Training activity information
Details
Identify cases that require urgent action and offer clinical advice on follow-up and further management
To include six of:
- DKA
- MI
- AKI
- Pancreatitis
- Hypo/hypernatraemia
- Hypo/hyperkalaemia
- Hypo/hypercalcaemia
- Refeeding
Type
Entrustable training activity (ETA)
Evidence requirements
Evidence the activity has been undertaken by the trainee repeatedly, consistently, and effectively over time, in a range of situations. This may include occasions where the trainee has not successfully achieved the outcome of the activity themselves. For example, because it was not appropriate to undertake the task in the circumstances or the trainees recognised their own limitations and sought help or advice to ensure the activity reached an appropriate conclusion.

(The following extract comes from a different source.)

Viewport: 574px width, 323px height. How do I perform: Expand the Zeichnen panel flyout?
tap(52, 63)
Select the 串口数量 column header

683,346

Reflection at multiple timepoints on the trainee learning journey for this activity.
Considerations
- Appropriate action for escalation
- Abnormal result
- Further tests
- Communication with the multidisciplinary team and service user
Reflective practice guidance
The guidance below is provided to support reflection at different time points, providing you with questions to aid you to reflect for this training activity. They are provided for guidance and should not be considered as a mandatory checklist. Trainees should not be expected to provide answers to each of the guidance questions listed.
Before action
What does success look like?
- Identify what is expected of you in relation to recognising urgent biochemical results (e.g., DKA, severe hypokalaemia, acute kidney injury) and offering appropriate clinical advice on follow-up and management.
- Consider how the learning outcomes apply, specifically in relation to interpreting data to identify urgency and applying knowledge of national guidelines to guide management
- Discuss with your training officer to gain clarity of what is expected of you in relation to the specific criteria for urgency and the acceptable scope and format for communicating clinical advice to clinicians.
What is your prior experience of this activity?
- Think about what you already know about urgent biochemical results, such as those related to acute electrolyte imbalances (hypo/hypernatraemia) or Diabetic Ketoacidosis (DKA).
- Consider possible challenges you might face during the activity, such as recognising subtle biochemical indicators of urgency, communicating effectively with clinical teams under pressure, or navigating complex management pathways (e.g., refeeding syndrome).
- Recognise the scope of your own practice for this activity i.e. know when you will need to seek advice or help, and from whom. You will need to seek advice from your Training Officer when required, for example when the severity of a case (e.g., acute pancreatitis) requires immediate escalation to the duty biochemist rather than offering initial advice yourself.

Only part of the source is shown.